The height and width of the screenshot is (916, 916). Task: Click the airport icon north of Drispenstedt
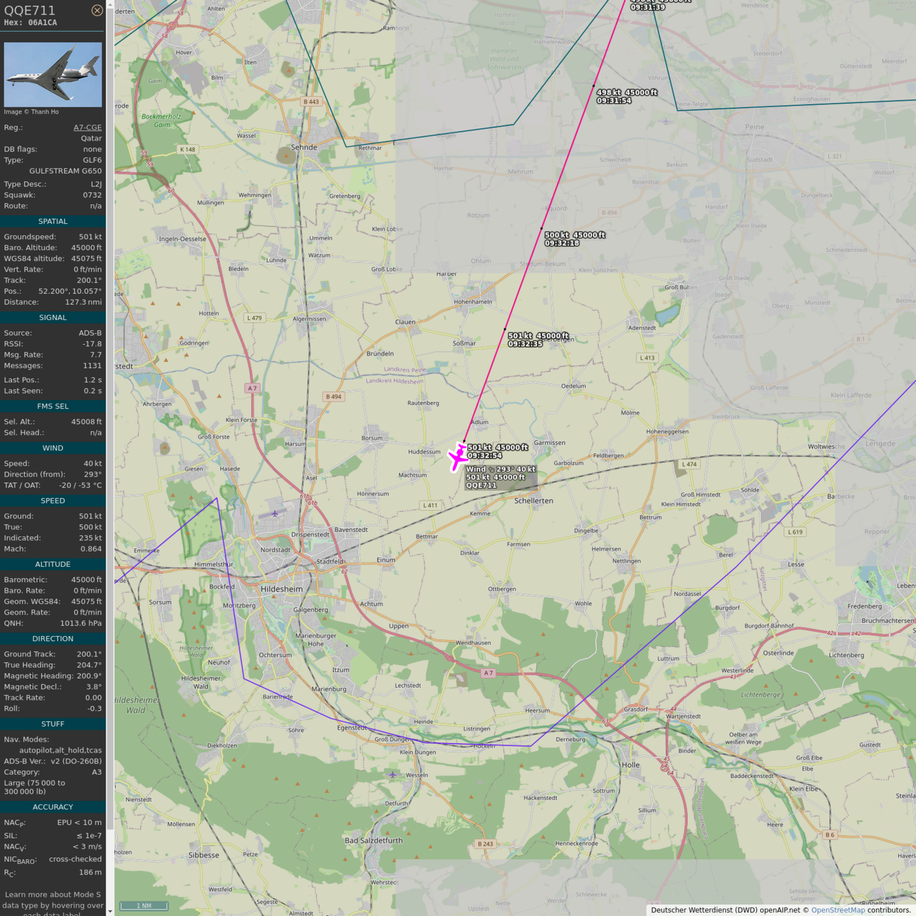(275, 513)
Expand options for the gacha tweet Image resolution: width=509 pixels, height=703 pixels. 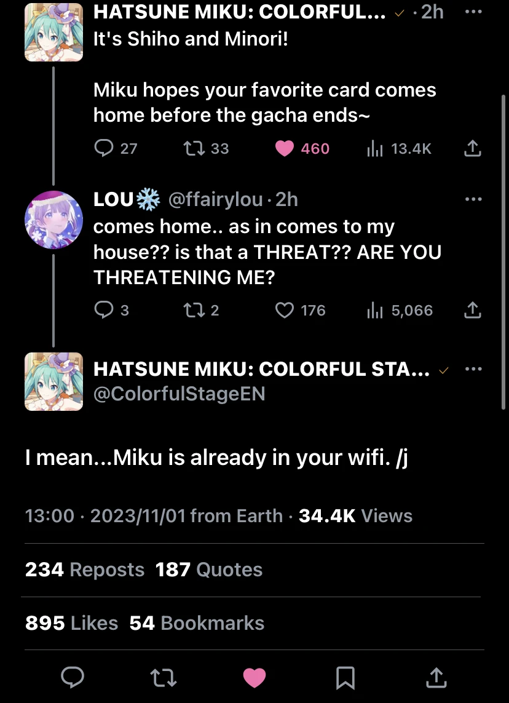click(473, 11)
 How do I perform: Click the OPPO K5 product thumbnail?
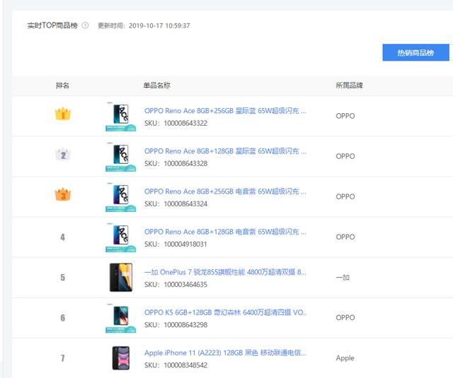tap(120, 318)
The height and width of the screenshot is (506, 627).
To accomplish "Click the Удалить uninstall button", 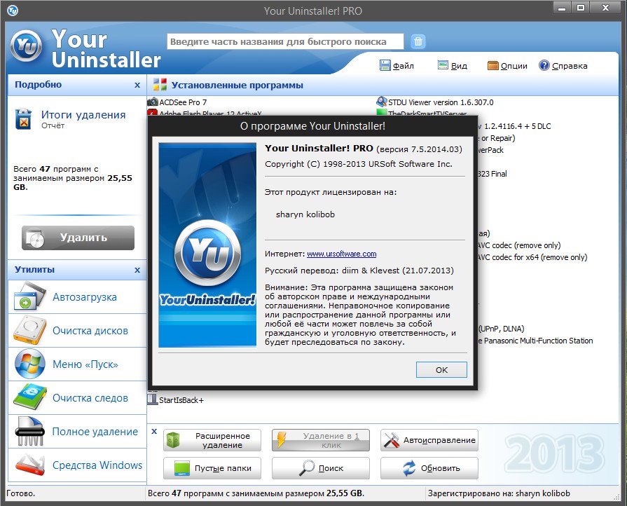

━━━━━━

What is needed: For this exercise, repeat word for word only the lines from the one containing "How do I perform: Click" through the end of the data, including both. Pictures do not go in the copy.

Your solution:
 How do I perform: Click the OPPO K5 product thumbnail?
tap(120, 318)
The height and width of the screenshot is (506, 627).
To accomplish "Click the Удалить uninstall button", 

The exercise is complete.